But for Trump — who launched his 2016 campaign for president by warning that Mexico was sending “rapists” across the southern border — fearmongering is an essential part of his message.
His administration, campaign and tweets continually feed voters’ darkest suspicions about immigrants, minorities, terrorists, “agitators,” criminal gangs and, of course, Democrats.
Trump was in full panic mode on Twitter Thursday morning.
“The Democrats never even mentioned the words LAW & ORDER at their National Convention,” he tweeted to his 85.8 million Twitter followers. “That’s where they are coming from. If I don’t win, America’s Suburbs will be OVERRUN with Low Income Projects, Anarchists, Agitators, Looters and, of course, ‘Friendly Protesters.’”
Trump and his campaign have spent weeks portraying Joe Biden’s policies as a threat to America’s suburbs, using the images of violence in clashes between law enforcement and Black Lives Matter protesters in Portland, Ore., Kenosha, Wis., and elsewhere to push the untrue claim that the former vice president wants to “defund” the police and repeal the Second Amendment. (Biden does not want to do either of those things.)

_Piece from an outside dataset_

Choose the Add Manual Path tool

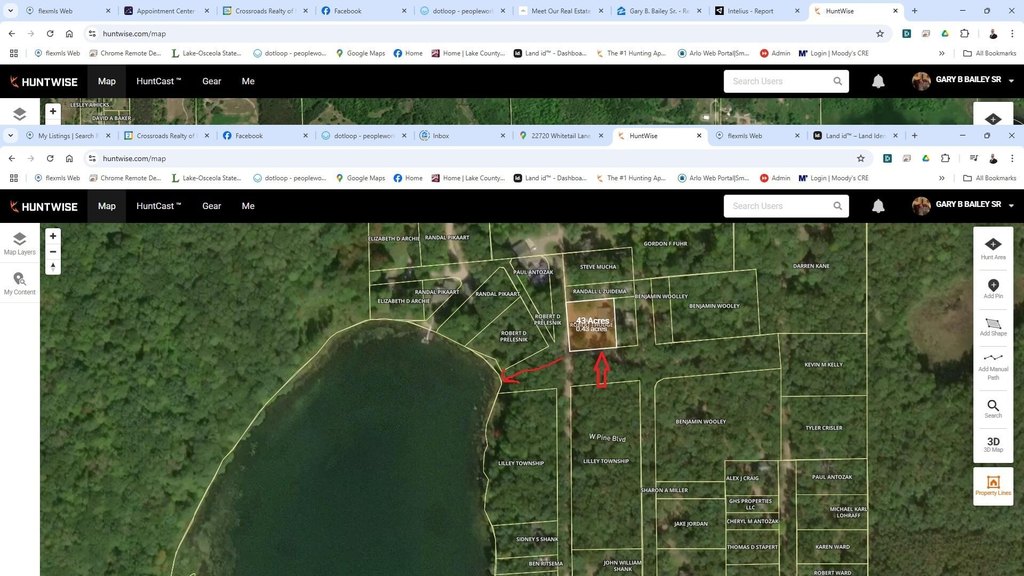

There is, of course, no reason to think that a Biden presidency would result in more violence than has occurred under Trump.
That has not stopped Trump from suggesting a group of people from “the dark shadows” are controlling the Democratic nominee.

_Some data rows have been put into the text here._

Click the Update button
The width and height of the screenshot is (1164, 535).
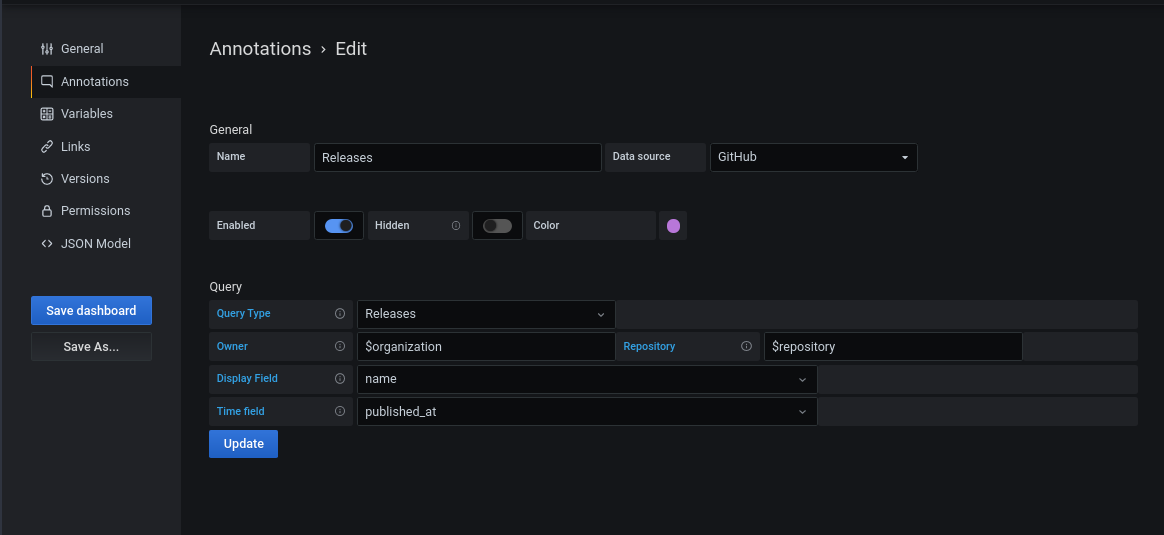click(243, 444)
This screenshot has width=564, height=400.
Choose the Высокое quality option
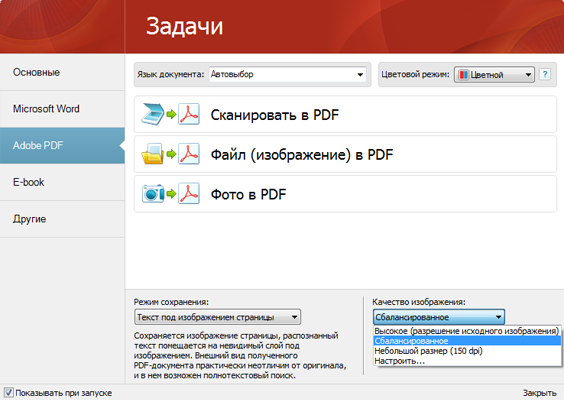pos(467,331)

In an interview with Fox News host Laura Ingraham in late August, the president claimed a plane “almost completely loaded with thugs” had been sent to disrupt the Republican National Convention.
“We had somebody get on a plane from a certain city this weekend,” he said. “And in the plane it was almost completely loaded with thugs, wearing these dark uniforms, black uniforms, with gear and this and that.” Trump added that the matter was “under investigation right now.”
When Ingraham asked for more information about the flight, the president said, “I’ll tell you sometime.” (There is no evidence of any such flight; the story Trump relayed appears to have come from a months-old Facebook post.)
He used the same fearmongering tactic ahead of the 2018 midterm elections, warning that a caravan of migrants — one filled with “criminals and unknown Middle Easterners” disguised as asylum seekers — was making its way from Central America through Mexico toward the U.S. border. There was no evidence that “criminals and unknown Middle Easterners” had infiltrated the caravan.
Nor was there evidence of the massive voter fraud that Trump falsely claimed led to Hillary Clinton’s victory over him in the popular vote and might result in the 2020 election being “rigged” against him.
The president has also tried to sow fears about MS-13 gang members coming across the southern border — so many that his administration is removing them “by the thousands” from “at least 20 different American states.”
Trump has used the group and its gory violence to prove the need for a border wall.
“These aren’t people,” Trump said during a May 2018 White House roundtable criticizing so-called sanctuary cities. “They’re animals.”